What is Pre-Production Testing?
Pre-Production Testing refers to testing test systems that look like your production systems. This may be dozens to hundreds of test systems. Because there may be a variety of systems in production, its important to ensure your test systems represent the whole spectrum of systems in production, and not just a small sample of them.
Pre-production testing is equivalent (or related) to:
Staging Testing
Non-production Testing
Integration Testing
System Testing
Quality Assurance (QA) Testing
Sandbox Testing
An example testing environment may have a dozen of each major type of server or system you have in production. It may also have a variety of system states or prior-updates. Having the full spectrum of differences in place ensure that your tests can expose any potential defects of an update.

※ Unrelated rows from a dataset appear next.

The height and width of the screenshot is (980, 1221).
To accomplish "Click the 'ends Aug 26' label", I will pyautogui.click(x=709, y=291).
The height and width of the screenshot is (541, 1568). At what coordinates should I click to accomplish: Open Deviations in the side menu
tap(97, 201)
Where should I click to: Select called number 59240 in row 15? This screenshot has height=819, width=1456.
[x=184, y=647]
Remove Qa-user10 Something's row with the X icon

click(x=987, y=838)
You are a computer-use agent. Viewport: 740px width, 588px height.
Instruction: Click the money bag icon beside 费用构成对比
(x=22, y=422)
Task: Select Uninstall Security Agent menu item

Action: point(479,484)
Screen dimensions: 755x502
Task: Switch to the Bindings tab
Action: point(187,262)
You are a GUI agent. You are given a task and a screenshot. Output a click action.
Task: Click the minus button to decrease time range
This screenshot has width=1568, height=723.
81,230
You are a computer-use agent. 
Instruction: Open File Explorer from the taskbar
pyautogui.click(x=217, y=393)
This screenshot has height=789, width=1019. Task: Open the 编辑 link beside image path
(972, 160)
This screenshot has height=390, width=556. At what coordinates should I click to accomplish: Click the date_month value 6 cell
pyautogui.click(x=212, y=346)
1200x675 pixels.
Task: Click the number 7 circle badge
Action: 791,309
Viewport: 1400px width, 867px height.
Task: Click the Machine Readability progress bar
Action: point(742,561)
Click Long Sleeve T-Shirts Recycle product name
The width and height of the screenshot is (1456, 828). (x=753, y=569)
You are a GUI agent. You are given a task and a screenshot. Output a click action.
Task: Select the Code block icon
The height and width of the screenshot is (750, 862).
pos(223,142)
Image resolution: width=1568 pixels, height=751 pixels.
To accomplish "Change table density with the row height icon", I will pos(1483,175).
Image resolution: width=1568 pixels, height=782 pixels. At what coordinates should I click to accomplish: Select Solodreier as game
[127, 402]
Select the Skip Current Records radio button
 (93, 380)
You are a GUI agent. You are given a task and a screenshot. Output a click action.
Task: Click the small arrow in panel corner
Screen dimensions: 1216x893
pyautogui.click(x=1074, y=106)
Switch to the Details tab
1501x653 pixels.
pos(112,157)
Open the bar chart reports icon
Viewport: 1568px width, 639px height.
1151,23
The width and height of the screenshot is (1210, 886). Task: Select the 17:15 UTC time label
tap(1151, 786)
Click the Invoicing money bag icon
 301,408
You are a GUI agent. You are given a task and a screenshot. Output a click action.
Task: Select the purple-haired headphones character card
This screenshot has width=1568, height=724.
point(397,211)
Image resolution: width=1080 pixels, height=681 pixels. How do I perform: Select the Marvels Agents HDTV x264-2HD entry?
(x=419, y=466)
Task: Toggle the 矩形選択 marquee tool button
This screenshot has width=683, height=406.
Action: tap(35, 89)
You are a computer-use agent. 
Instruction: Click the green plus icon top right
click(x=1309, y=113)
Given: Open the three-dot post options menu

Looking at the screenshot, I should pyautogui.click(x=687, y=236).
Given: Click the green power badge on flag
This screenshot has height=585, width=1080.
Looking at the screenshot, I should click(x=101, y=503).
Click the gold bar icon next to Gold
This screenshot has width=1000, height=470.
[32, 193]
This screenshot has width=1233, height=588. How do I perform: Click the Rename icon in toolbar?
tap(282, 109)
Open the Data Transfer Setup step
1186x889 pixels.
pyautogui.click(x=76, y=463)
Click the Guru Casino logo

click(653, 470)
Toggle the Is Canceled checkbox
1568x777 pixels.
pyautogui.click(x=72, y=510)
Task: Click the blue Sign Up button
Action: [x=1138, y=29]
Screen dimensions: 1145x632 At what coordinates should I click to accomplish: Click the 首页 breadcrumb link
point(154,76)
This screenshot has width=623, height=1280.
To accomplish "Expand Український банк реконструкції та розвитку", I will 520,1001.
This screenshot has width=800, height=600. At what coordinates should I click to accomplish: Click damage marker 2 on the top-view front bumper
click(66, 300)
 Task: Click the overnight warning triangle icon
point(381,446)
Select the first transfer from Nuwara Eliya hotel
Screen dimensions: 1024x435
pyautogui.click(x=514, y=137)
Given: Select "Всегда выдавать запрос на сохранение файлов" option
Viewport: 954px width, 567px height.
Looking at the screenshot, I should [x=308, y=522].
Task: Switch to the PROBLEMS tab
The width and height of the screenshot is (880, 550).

Once your pre-production tests have passed, you can go on to production testing, which we discuss next.
What is Production Testing?
Production Testing, also known as Live Testing, refers to testing live systems in a way that only exposes a small percentage of systems to the updates being applied. In this way you can see if an update has any adverse affects before apply the updates to a larger population.
An example production testing and deployment scenario could be:
Try the update on a few thousand systems
Try the update on 1% of the available systems
Try the update on 5% of the available systems
Try the update on 10% of the available systems
Proceed to update the systems group-by-group
If any of these steps or substeps fail, the team can go back, analyze the problem before going to the next step, and ensure that your update does not cause significant problems. If no problems are seen, it may be safe to roll out the update to the entire population, but still in a systematic way that operates on controlled groups of systems. In this way you minimize any damage to running servers.
How would Production or Pre-Production Testing Helped?
Having pre-production and production testing in place can catch many of the issues of the upgrade process. Engineers would at worst see problems manifest at the production testing phase and be able to stop the update.
Having production testing in place can catch and stop major damage to systems before updates reach systems world-wide.